05-09-2018 12:27 AM - edited 05-09-2018 12:38 AM
We are analyzing kudu for production in real time ingestion but we are not sure about how much disk/ram needs, I have understood that kudu storage does not work with hdfs means that we need additional resources and we don´t know how much disk/ram for each 1gb of data ingested storaged from kafka.
how can I control cuota (%) for each process if kudu does not work with YARN?
Do you recomend separated cluster for kudu to control memory usage?
Are there any formula to calculate additional hardware for kudu? disk=replication factor * data? and memory?

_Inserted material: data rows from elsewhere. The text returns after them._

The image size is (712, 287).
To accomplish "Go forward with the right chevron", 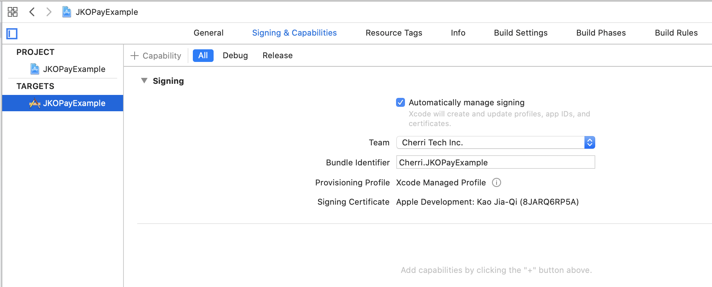I will (49, 12).
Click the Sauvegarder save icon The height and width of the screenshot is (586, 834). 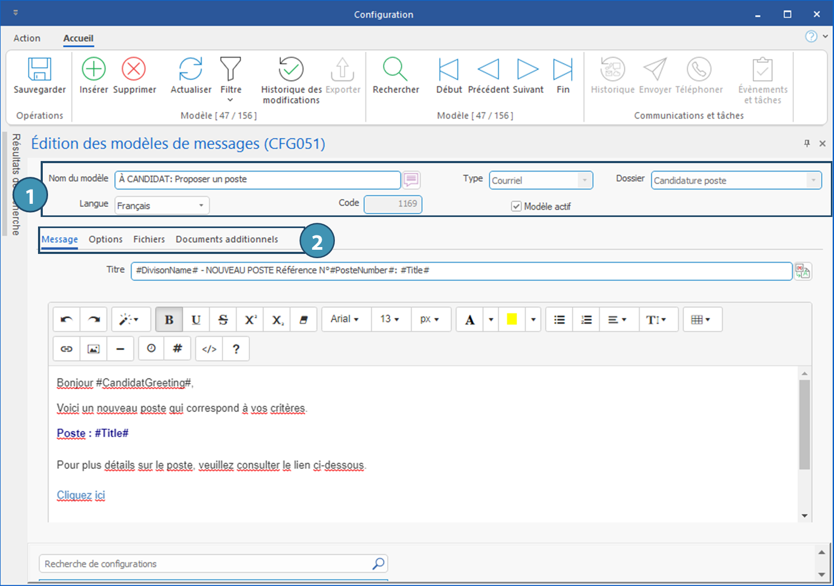[x=40, y=70]
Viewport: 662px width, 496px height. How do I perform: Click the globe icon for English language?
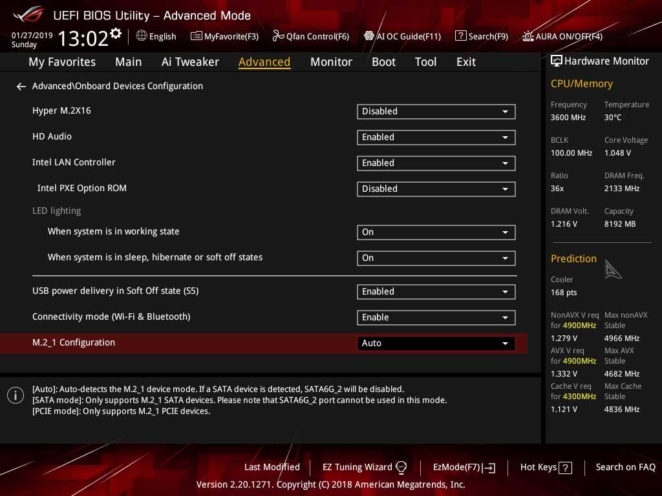142,36
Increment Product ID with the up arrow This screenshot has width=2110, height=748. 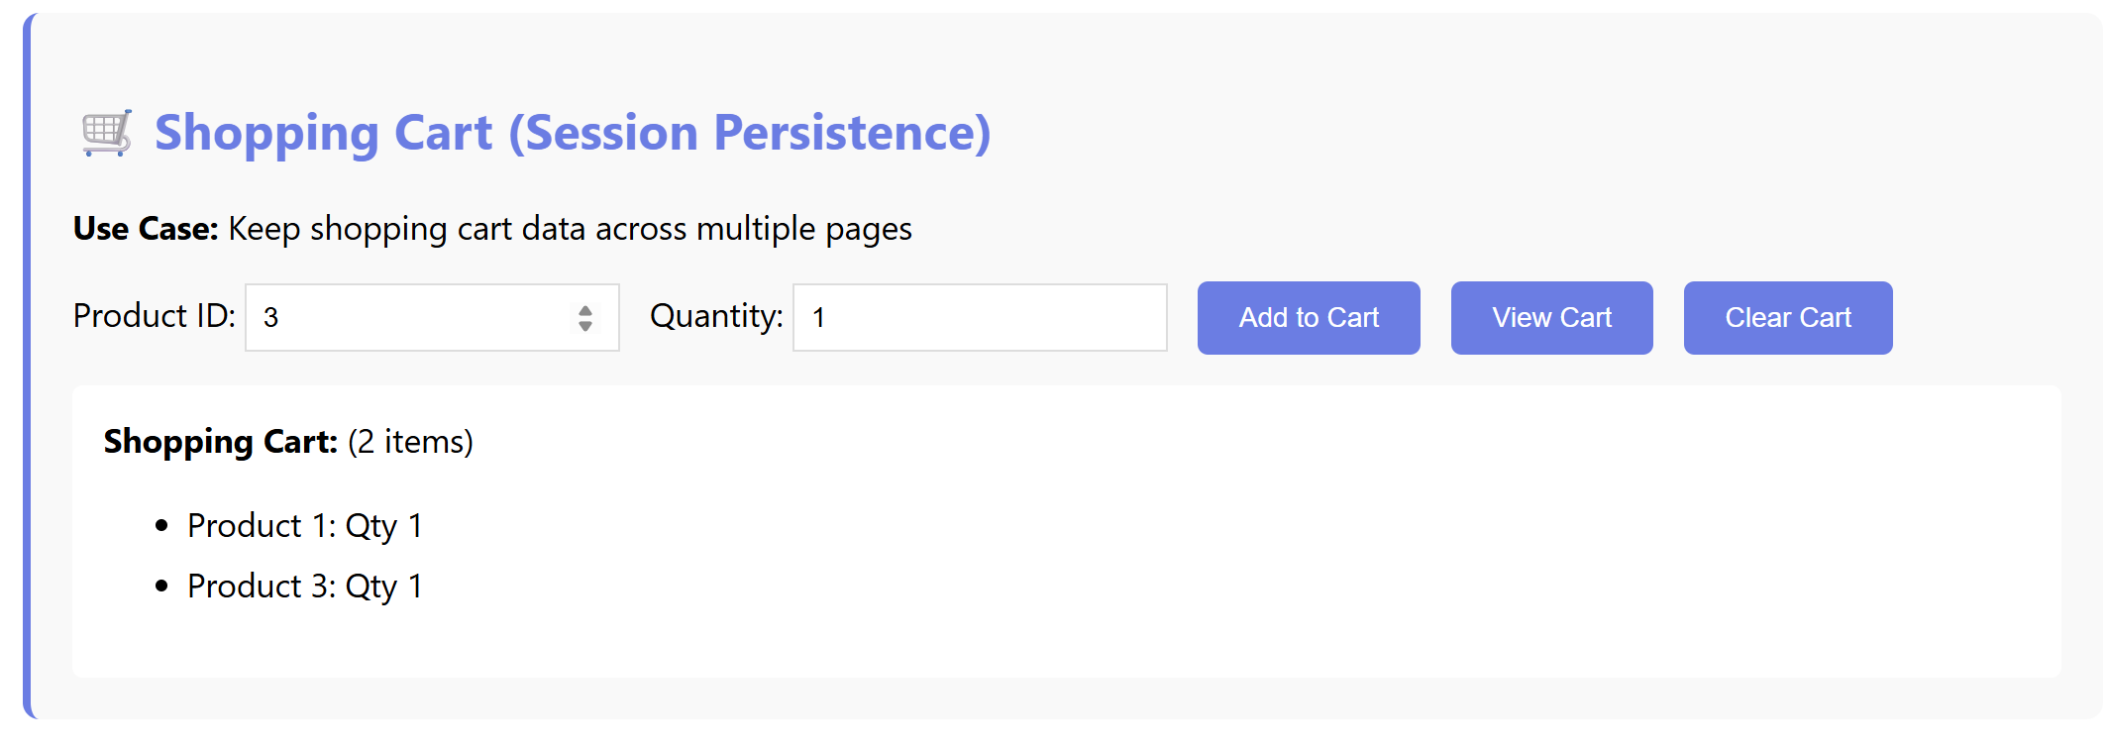[585, 310]
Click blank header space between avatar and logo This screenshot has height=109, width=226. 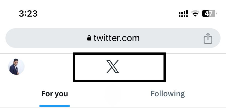coord(49,67)
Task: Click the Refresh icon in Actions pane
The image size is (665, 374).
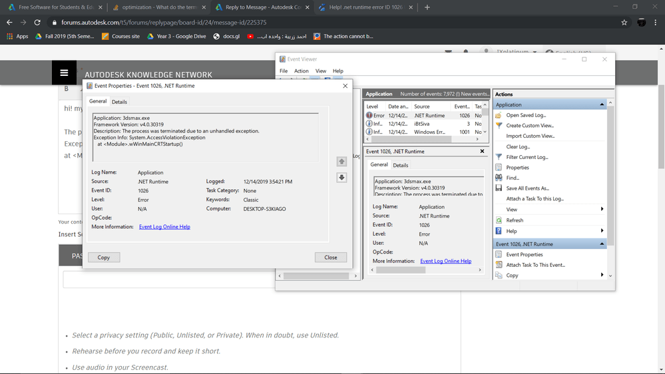Action: point(499,220)
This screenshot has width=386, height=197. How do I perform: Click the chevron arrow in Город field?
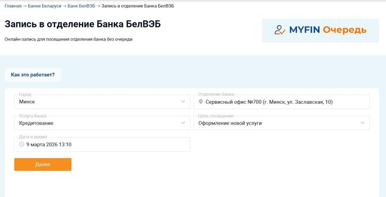coord(183,102)
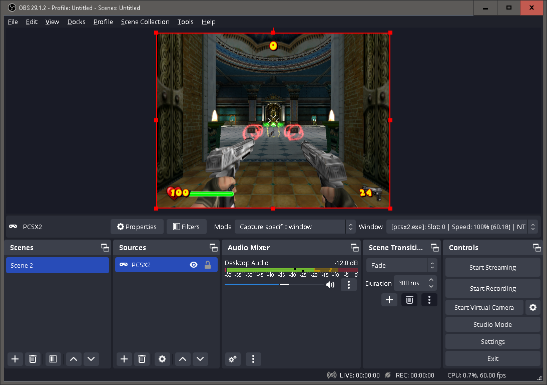Add a new scene with the plus icon

(x=15, y=359)
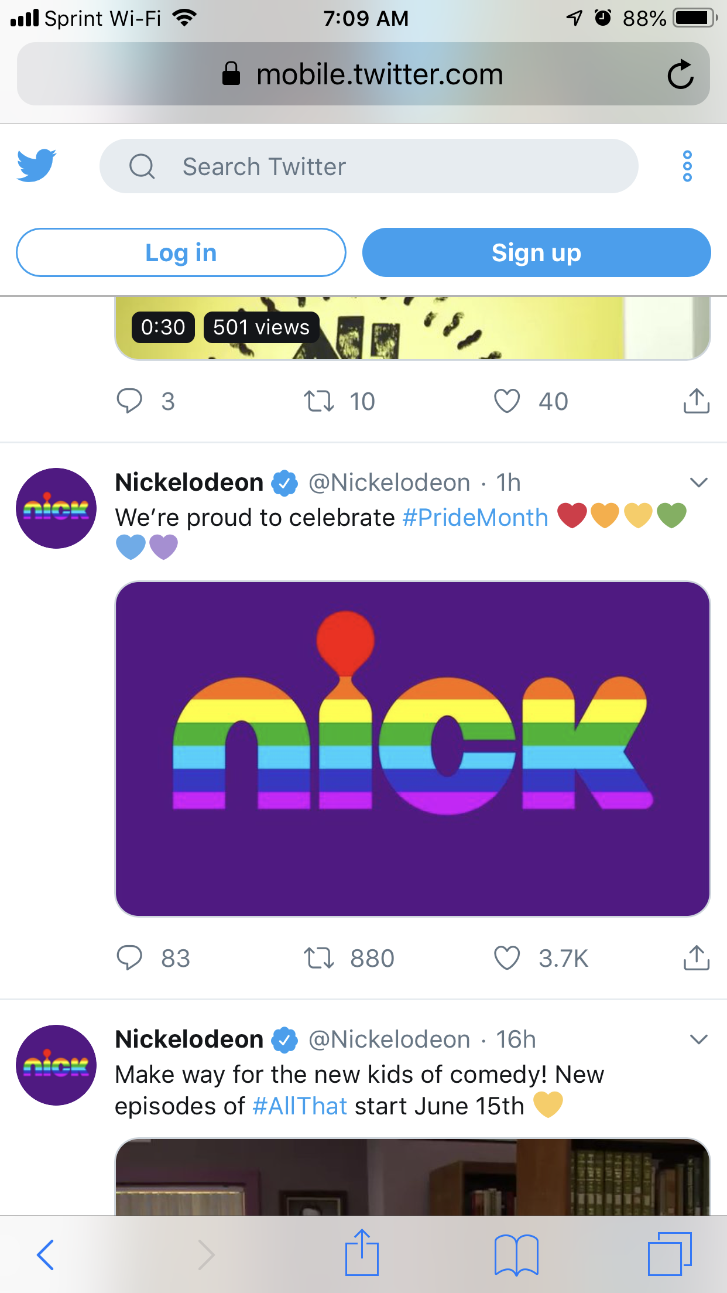The height and width of the screenshot is (1293, 727).
Task: Retweet the Pride Month tweet
Action: [318, 958]
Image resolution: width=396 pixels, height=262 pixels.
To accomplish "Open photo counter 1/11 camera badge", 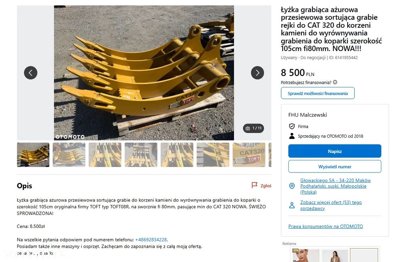I will coord(253,128).
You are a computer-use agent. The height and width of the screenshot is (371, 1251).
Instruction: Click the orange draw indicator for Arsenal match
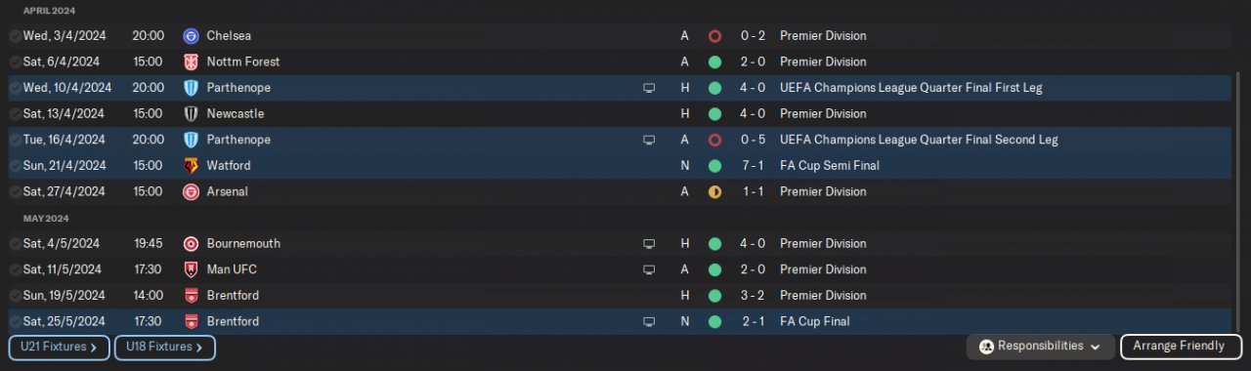click(714, 192)
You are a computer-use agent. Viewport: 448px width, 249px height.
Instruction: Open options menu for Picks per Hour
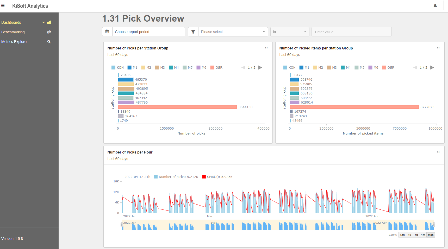(x=438, y=152)
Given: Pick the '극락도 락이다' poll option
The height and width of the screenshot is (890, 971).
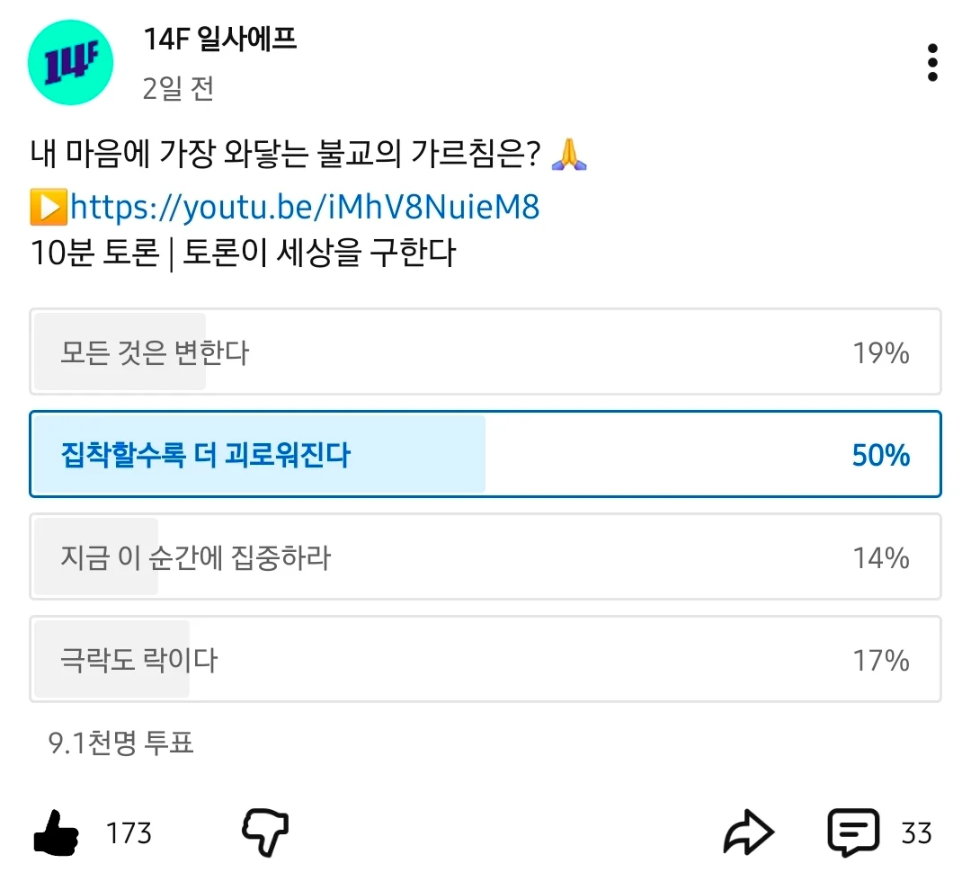Looking at the screenshot, I should 486,661.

If kudu does not need HDFS for storage probably HDFS is not necessary. Isn´t that right?
Thanks in advance
05-09-2018 06:14 PM - edited 05-09-2018 06:16 PM
Kudu does not use HDFS at all. It requires its own storage space.
If you use 3x replication (the default) and no compression then Kudu will take 3x the amount of space that you ingest. However Kudu tends to efficiently encode and compress data so you will have to evaluate how much space Kudu takes based on the schema and data ingestion patterns you have.
The more RAM you give Kudu the better it will perform... treat Kudu like a database (think MySQL or Vertica).
Right now there is no way to specify a quota, the only available settings related to that are: --fs_wal_dir_reserved_bytes ( https://kudu.apache.org/docs/configuration_reference.html#kudu-tserver_fs_wal_dir_reserved_bytes ) and --fs_data_dirs_reserved_bytes ( https://kudu.apache.org/docs/configuration_reference.html#kudu-tserver_fs_data_dirs_reserved_bytes )
If you need to closely control the amount of space Kudu uses then you can consider putting it on its own partitions or machines. However if it possible to put Kudu on the same machines that have HDFS running on them if you want to do that.
Hope that helps!